_Task to complete:_ Reproduce all the entries beneath this sentence exactly.

_Records from a data collection:_
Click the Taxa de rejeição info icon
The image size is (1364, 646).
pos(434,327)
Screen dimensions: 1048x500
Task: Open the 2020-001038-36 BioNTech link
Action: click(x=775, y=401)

_Answer to this task:_
Click the Taxa de rejeição info icon
The image size is (1364, 646).
pos(434,327)
Screen dimensions: 1048x500
Task: Open the 2020-001038-36 BioNTech link
Action: click(x=775, y=401)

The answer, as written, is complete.